- _GOAL OF THE EXERCISE_:
Output, unchanged, the part of the records that starts with the line containing "Screen dimensions: 397x397" and ends with the line containing "Looking at the screenshot, I should (x=402, y=129).", including both of those lines.

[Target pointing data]
==============================

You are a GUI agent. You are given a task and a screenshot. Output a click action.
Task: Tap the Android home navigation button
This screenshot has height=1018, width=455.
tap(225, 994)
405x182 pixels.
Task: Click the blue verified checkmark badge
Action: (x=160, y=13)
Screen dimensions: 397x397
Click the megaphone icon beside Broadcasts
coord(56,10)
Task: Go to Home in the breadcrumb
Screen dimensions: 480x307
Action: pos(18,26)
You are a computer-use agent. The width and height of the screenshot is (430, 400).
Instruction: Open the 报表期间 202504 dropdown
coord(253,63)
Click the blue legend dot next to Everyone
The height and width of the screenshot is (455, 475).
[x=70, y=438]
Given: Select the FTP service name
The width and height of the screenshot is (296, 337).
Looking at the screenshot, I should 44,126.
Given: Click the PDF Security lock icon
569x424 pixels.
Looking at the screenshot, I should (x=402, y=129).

==============================

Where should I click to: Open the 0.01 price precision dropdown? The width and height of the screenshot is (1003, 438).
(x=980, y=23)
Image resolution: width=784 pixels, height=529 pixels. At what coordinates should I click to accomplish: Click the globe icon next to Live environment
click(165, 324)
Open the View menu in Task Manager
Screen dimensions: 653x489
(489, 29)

==============================

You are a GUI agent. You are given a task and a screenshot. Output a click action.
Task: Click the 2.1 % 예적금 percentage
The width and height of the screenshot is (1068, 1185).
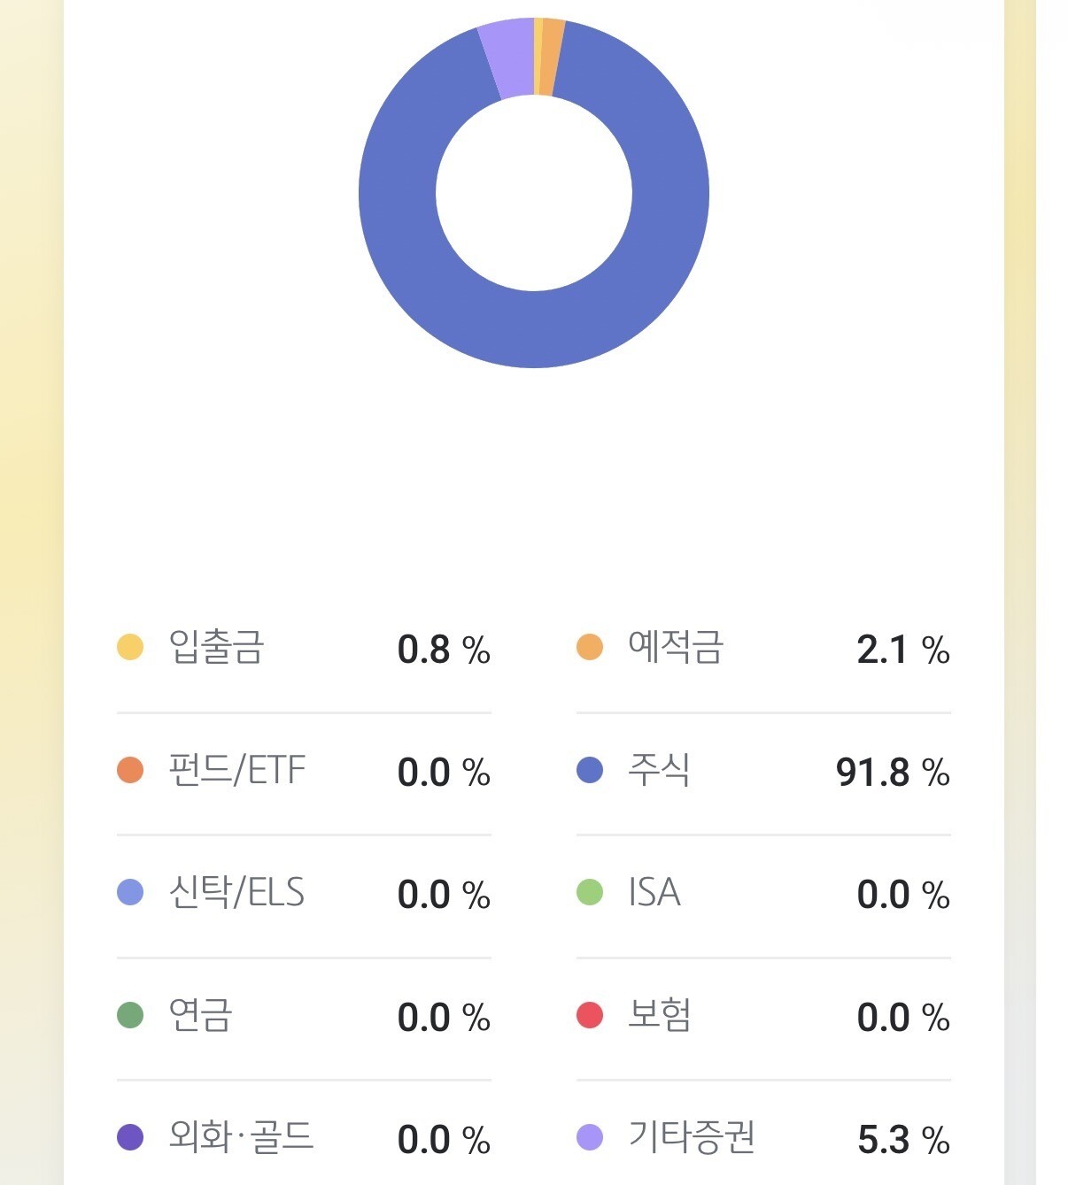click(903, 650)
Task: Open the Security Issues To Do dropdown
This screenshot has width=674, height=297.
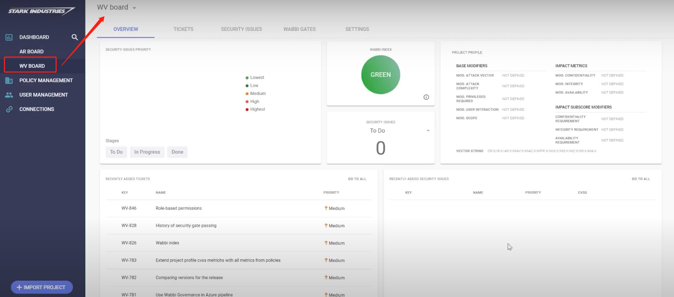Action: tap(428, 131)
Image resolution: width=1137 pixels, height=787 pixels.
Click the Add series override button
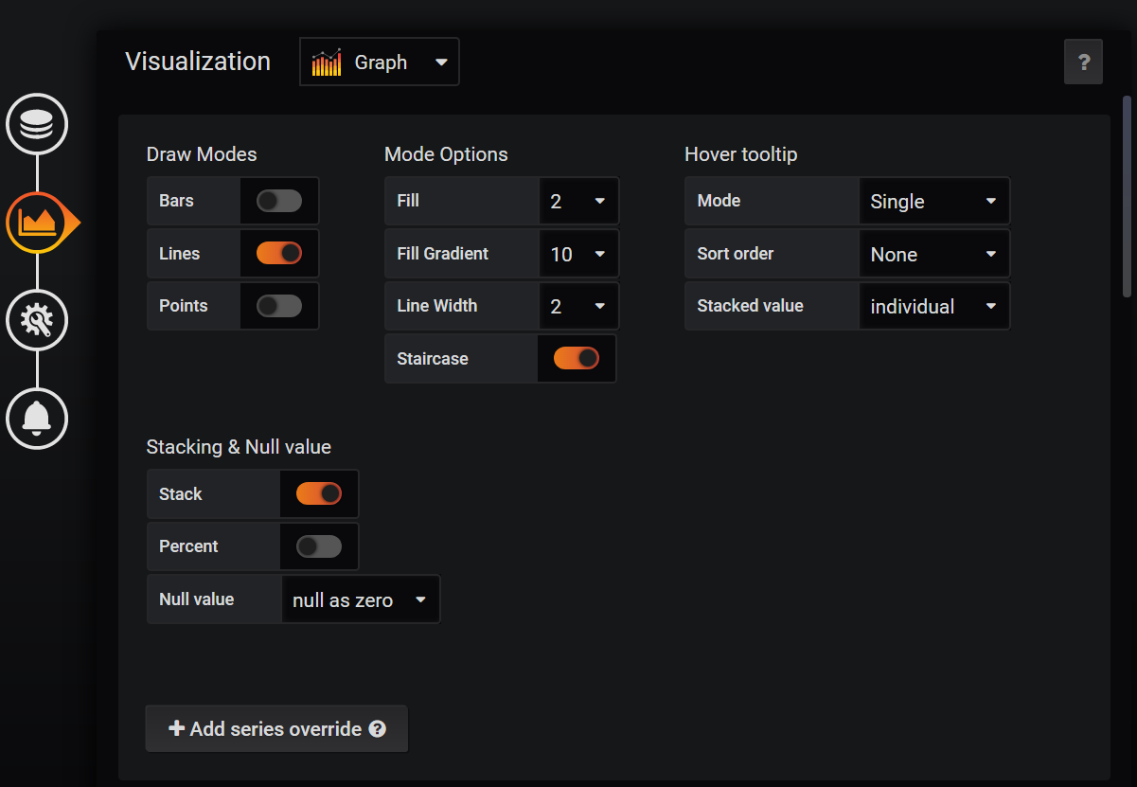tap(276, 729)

==============================

- _CORRECT RESULT_:
Screen dimensions: 397x397
Click the megaphone icon beside Broadcasts
coord(56,10)
Task: Go to Home in the breadcrumb
Screen dimensions: 480x307
Action: pos(18,26)
You are a computer-use agent. The width and height of the screenshot is (430, 400).
Instruction: Open the 报表期间 202504 dropdown
coord(253,63)
Click the blue legend dot next to Everyone
The height and width of the screenshot is (455, 475).
[x=70, y=438]
Given: Select the FTP service name
The width and height of the screenshot is (296, 337).
Looking at the screenshot, I should 44,126.
Given: Click the PDF Security lock icon
569x424 pixels.
Looking at the screenshot, I should (x=402, y=129).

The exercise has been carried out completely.